— start of DOCUMENT EXTRACT —

The author’s literate, committed voice sometimes disappears in his tangled wood of allusion and quotation.

The veteran Washington Post columnist and TV commentator offers a richly documented history of and argument for a wider embrace of conservative political values.

“Richly documented” is an understatement. Will (A Nice Little Place on the North Side: Wrigley Field at One Hundred, 2014, etc.) is nothing if not a thorough, dedicated researcher and thinker, but he’s often prolix. Many of the historical figures the author references will come as no surprise—e.g., Burke, Moynihan, Madison, Locke—and there are also plenty from the literary world; these include allusions to Twain and Fitzgerald, whose closing sentences from The Great Gatsby provide Will with a metaphor for his principal points. Not much the Pulitzer winner offers here will surprise those who have paid attention to his rhetoric over the decades. His three American heroes remain: Washington, Lincoln, John Marshall. He thinks the U.S. government has grown too big, that it is too interested in providing entitlements (Will is a believer in much more self-reliance than he sees evident today), that schools and universities should do a much more rigorous job of transmitting the Western historical heritage, and that progressives just don’t understand how America is supposed to work. However, in one chapter, he may surprise some readers: He declares he is an atheist (though “amiable, low-voltage”), and he spends a few pages reminding us that the founders were not particularly religious and that we must observe the separation of church and state. He praises the civil rights movement but asserts that much of it has gone wrong. Oddly missing are direct references to the current occupant of the White House, though Will does zing many of his predecessors (from both parties but principally Democrats), mostly for their failure to comprehend fully the concept of liberty that fueled the founders.

— end of DOCUMENT EXTRACT —
— start of PROVIDED RECORDS —

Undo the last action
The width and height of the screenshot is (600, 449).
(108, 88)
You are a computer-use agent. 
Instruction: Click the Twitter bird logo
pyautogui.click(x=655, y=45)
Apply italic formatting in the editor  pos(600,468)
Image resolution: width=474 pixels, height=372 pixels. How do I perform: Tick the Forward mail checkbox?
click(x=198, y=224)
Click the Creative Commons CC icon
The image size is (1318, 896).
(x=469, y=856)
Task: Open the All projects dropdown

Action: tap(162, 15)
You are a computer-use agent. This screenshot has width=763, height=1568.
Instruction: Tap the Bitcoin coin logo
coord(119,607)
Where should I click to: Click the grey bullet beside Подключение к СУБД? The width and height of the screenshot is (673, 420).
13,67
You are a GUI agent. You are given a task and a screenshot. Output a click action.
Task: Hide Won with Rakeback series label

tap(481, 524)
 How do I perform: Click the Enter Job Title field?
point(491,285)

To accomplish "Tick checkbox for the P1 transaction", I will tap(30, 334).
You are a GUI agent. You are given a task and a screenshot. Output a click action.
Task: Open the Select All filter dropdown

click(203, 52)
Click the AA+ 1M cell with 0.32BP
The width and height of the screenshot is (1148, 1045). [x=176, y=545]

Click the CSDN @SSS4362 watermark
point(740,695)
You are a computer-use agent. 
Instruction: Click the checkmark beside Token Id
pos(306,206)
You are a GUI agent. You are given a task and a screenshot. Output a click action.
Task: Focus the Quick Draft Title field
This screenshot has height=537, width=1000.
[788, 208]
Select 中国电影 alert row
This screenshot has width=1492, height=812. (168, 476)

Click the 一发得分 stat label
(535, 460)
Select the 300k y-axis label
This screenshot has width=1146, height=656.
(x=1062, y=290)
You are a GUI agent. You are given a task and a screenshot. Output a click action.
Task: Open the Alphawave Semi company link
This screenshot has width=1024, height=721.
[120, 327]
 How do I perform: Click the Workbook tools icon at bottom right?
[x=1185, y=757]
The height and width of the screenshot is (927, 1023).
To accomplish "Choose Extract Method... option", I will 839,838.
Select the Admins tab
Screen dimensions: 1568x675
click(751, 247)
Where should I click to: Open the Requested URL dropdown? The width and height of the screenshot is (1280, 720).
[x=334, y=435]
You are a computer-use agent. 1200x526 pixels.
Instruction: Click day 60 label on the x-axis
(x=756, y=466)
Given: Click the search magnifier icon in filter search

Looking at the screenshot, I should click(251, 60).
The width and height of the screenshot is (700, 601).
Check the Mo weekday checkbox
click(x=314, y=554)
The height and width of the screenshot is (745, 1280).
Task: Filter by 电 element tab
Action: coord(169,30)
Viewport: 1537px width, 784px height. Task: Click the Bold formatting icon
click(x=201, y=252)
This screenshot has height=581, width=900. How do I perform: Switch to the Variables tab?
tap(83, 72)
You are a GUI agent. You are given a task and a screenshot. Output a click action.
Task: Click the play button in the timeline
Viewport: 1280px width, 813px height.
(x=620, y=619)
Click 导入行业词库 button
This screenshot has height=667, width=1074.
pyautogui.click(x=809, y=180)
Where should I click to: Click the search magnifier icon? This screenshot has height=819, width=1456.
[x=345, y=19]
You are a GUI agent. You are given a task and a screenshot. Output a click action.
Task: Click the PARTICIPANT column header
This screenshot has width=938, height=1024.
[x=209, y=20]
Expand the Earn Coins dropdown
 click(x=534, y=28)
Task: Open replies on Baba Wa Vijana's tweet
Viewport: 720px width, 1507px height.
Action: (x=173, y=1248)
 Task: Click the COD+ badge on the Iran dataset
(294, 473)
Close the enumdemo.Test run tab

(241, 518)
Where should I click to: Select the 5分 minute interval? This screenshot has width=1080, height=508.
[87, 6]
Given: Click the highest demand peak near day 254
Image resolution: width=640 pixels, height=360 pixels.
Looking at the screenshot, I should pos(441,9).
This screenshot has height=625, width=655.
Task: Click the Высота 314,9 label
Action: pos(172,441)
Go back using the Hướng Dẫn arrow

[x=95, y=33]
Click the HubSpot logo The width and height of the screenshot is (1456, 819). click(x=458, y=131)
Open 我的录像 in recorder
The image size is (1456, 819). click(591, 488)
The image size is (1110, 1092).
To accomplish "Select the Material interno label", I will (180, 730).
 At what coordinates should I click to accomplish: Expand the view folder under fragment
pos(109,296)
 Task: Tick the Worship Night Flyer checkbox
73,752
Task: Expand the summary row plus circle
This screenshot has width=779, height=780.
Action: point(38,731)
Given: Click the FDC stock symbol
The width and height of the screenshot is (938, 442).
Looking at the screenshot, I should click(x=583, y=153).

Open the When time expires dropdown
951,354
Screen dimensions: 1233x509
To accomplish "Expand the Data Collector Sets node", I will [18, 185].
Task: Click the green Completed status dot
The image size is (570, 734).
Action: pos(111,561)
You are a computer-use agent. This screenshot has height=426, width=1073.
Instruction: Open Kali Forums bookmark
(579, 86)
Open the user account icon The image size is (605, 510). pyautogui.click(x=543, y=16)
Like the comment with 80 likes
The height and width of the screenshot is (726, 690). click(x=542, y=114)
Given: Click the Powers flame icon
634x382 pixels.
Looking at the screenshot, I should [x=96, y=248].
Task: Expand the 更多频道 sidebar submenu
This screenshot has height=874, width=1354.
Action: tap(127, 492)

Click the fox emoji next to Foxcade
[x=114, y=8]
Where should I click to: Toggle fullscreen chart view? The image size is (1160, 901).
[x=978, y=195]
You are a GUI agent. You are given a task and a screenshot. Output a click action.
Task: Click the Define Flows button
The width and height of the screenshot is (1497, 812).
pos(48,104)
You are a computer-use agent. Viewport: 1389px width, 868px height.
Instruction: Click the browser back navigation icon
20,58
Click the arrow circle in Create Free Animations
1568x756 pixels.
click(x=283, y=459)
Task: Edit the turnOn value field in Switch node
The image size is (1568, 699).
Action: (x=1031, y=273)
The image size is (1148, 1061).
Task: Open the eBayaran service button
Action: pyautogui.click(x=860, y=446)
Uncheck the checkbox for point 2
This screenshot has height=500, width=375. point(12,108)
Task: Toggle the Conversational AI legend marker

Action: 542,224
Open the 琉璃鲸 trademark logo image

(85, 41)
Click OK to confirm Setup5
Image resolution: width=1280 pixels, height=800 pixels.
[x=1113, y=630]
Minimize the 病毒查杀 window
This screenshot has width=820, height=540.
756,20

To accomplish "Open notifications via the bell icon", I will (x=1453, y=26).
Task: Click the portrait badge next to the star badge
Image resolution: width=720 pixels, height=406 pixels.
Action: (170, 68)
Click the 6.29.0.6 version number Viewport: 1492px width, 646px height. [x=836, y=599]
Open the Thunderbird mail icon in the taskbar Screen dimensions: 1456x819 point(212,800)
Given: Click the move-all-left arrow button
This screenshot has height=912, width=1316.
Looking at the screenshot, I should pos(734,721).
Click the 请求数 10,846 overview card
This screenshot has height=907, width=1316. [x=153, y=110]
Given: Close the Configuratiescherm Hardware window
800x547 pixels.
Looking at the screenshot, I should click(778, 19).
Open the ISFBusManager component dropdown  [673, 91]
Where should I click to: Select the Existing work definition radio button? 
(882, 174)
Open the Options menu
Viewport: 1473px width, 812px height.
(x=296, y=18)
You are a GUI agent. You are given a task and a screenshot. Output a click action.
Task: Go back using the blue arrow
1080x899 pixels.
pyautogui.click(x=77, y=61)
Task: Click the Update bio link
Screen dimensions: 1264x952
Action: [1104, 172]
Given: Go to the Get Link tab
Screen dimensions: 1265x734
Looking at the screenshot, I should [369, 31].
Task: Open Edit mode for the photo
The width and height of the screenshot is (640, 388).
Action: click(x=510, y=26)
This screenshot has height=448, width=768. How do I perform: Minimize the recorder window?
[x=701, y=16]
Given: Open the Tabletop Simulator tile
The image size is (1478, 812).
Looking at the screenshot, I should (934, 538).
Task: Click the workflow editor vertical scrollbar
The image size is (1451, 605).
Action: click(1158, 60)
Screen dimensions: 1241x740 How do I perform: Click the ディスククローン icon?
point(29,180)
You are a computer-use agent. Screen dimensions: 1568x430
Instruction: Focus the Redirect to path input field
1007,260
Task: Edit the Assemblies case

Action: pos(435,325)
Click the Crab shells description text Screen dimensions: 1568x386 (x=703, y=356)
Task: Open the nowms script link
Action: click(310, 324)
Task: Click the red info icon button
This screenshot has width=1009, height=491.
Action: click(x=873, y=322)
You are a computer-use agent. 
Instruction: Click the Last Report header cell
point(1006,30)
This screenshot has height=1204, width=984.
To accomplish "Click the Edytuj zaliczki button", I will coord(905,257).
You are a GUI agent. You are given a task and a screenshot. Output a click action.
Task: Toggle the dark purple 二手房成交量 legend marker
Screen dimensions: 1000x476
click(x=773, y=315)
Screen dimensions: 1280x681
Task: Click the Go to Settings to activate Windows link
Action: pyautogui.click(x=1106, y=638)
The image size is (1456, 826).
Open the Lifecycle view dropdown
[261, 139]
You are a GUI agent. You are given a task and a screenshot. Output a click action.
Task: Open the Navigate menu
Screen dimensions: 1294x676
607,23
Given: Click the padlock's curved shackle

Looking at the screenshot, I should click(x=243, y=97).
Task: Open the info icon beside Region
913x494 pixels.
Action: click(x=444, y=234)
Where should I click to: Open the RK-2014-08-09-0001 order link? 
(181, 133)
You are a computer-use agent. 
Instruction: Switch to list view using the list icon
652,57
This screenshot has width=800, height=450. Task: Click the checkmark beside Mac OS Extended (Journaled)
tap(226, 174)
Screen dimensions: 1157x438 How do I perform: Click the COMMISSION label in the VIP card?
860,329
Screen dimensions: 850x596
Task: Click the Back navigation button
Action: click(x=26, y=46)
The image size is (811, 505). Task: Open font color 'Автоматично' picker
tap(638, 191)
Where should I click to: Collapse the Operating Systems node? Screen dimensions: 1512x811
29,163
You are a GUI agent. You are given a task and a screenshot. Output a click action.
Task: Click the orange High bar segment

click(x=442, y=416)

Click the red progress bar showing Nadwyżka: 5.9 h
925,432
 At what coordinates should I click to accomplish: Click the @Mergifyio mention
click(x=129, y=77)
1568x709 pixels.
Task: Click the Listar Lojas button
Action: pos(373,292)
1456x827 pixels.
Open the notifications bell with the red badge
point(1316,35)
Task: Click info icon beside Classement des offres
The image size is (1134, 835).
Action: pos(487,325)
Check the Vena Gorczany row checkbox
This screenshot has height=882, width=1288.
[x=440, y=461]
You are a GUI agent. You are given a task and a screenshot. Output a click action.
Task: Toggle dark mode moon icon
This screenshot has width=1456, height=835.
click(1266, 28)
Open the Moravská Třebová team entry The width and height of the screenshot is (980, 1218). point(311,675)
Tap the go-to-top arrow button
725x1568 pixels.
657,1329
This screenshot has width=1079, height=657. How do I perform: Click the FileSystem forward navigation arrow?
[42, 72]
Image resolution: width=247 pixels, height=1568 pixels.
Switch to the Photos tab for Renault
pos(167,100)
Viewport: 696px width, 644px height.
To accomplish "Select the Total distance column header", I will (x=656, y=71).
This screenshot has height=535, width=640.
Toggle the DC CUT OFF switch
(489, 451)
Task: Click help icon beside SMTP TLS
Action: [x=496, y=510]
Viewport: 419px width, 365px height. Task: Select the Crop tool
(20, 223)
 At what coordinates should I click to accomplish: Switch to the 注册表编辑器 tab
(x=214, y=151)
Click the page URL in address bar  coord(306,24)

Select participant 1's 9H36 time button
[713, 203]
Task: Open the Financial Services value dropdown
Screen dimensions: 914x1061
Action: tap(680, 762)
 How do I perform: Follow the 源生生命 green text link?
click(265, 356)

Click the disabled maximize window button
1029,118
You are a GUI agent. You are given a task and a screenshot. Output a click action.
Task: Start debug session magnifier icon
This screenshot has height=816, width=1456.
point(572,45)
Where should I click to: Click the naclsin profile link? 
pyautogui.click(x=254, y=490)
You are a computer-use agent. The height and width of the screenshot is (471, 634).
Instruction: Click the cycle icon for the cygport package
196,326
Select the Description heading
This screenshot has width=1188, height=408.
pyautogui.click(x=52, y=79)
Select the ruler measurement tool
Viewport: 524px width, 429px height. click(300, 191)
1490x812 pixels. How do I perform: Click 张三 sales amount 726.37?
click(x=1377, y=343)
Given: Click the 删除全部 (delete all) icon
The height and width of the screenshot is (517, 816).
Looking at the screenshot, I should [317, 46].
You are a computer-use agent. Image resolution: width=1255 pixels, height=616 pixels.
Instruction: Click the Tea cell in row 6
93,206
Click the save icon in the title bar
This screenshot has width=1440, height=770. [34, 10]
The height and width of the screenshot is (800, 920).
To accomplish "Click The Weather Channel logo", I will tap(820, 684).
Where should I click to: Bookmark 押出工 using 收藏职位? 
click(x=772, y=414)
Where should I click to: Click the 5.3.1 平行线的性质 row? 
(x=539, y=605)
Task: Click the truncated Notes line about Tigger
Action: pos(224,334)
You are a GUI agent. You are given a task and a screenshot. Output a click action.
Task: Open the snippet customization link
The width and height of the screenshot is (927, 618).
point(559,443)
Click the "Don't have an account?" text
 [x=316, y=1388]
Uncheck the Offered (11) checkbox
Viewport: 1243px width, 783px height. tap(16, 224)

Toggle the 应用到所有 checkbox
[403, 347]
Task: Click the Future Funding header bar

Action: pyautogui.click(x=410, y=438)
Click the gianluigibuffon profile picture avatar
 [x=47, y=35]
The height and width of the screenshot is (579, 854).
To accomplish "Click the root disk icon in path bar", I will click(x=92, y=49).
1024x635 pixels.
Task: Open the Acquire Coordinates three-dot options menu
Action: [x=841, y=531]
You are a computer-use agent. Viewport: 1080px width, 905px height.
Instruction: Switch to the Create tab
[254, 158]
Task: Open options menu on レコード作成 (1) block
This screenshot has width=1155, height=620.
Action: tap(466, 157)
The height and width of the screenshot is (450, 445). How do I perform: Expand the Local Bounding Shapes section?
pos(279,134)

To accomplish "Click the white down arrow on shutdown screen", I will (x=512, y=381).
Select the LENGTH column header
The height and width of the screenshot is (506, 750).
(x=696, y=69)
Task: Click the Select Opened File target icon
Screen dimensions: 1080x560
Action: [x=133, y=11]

— end of PROVIDED RECORDS —

- [DIRECTIVES]
A) Reproduce the passage of the book review between "The veteran Washington" and "conservative political values.", inclusive, word for word.
B) Rewrite the records from their first line through the line holding "click(x=198, y=224)", inclusive, as a numbered list, omitting any blank lines.
The records bear no relation to the book review.

- [TASK SOLUTIONS]
A)
The veteran Washington Post columnist and TV commentator offers a richly documented history of and argument for a wider embrace of conservative political values.

B)
1. Undo the last action
2. The width and height of the screenshot is (600, 449).
3. (108, 88)
4. You are a computer-use agent. 
5. Instruction: Click the Twitter bird logo
6. pyautogui.click(x=655, y=45)
7. Apply italic formatting in the editor  pos(600,468)
8. Image resolution: width=474 pixels, height=372 pixels. How do I perform: Tick the Forward mail checkbox?
9. click(x=198, y=224)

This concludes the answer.